On Monday the House Oversight and Government Reform Committee held a hearing challenging the flurry of pricey and privacy-invading tactics that the Transportation Security Administration has employed since September 11. The "Effective Security or Security Theater" hearing examined whether these measures have been truly effective at preventing terrorism, or if they have just been effective at creating an illusion of safety.
It's important to note at the outset that TSA has admitted that, despite its best efforts, it cannot ensure that Americans will ever be 100 percent safe. So the question is: what we can do that is effective and privacy protective? The members went after many of TSA's past and current programs that — despite their incredible cost — have ultimately proven ineffective.
Members discussed the uproar from the launch of the Whole Body Imaging (a.k.a. naked) machines that flooded airports without proof that they would work. Rep. Darrell Issa (R-Calif.) told stories of constituents who had medical conditions prohibiting them from being exposed to the radiation of the naked machines, but were so uncomfortable with the alternative — aggressive pat-downs — that they were ultimately unable to travel. (Follow this link to read more stories compiled by the ACLU.)
Members then challenged TSA's newest controversial tactics.
TSA has recently been touting the Screening of Passengers by Observation Techniques program, which deploys behavior detection officers to watch for suspicious behavior among air travelers. Targeting individuals for "suspicious" behavior is a slippery slope, and one which has already resulted in Americans being targeted for their race or religion.

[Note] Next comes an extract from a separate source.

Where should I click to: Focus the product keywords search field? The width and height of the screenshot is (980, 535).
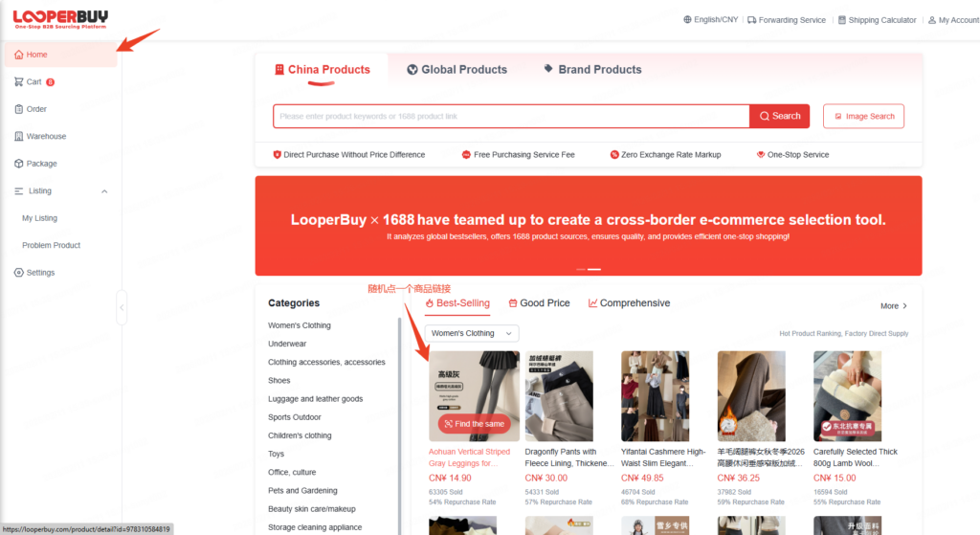511,116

Although he failed to address these civil liberties concerns, Issa did point out that the SPOT program simply doesn't work. It has not resulted in the arrest of a single terrorist since its launch in 2003, and Government Accountability Office reports raise serious questions about whether the program ever will ever be effective. Stephen Lord, Director or the Homeland Security Program at GAO, testified that validation of the program could take several more years and that TSA had jumped the gun on implementing it.
Rep. Marsha Blackburn (R-Tenn.) questioned the use of the new roving security checkpoints known as the Visible Intermodal Prevention and Response program that has expanded TSA searches to highway rest stops, train terminals, and bus stops. She wondered if the agents had received proper training to perform the kind of invasive searches they are conducting around the country. You can add that to the ACLU's wide-ranging concerns over the way VIPR erodes the Fourth Amendment.
Rep. Blake Farenthold (R-TX) asked the agency to "use common sense and slow down" in their implementation of security tactics. We agree. We encourage TSA to complete the transition toward the less invasive silhouette outline body scanner images and eliminate the SPOT and VIPR programs. We also call on TSA to scale back aggressive pat-downs that treat Americans like criminals and humiliate many innocent travelers.
Transportation security is a challenging issue, but there are commonsense safeguards that we can put in place to provide security for Americans while protecting their right to privacy. When we stray from those goals we end up where we are today: with a litany of programs that don't do much except violate our privacy.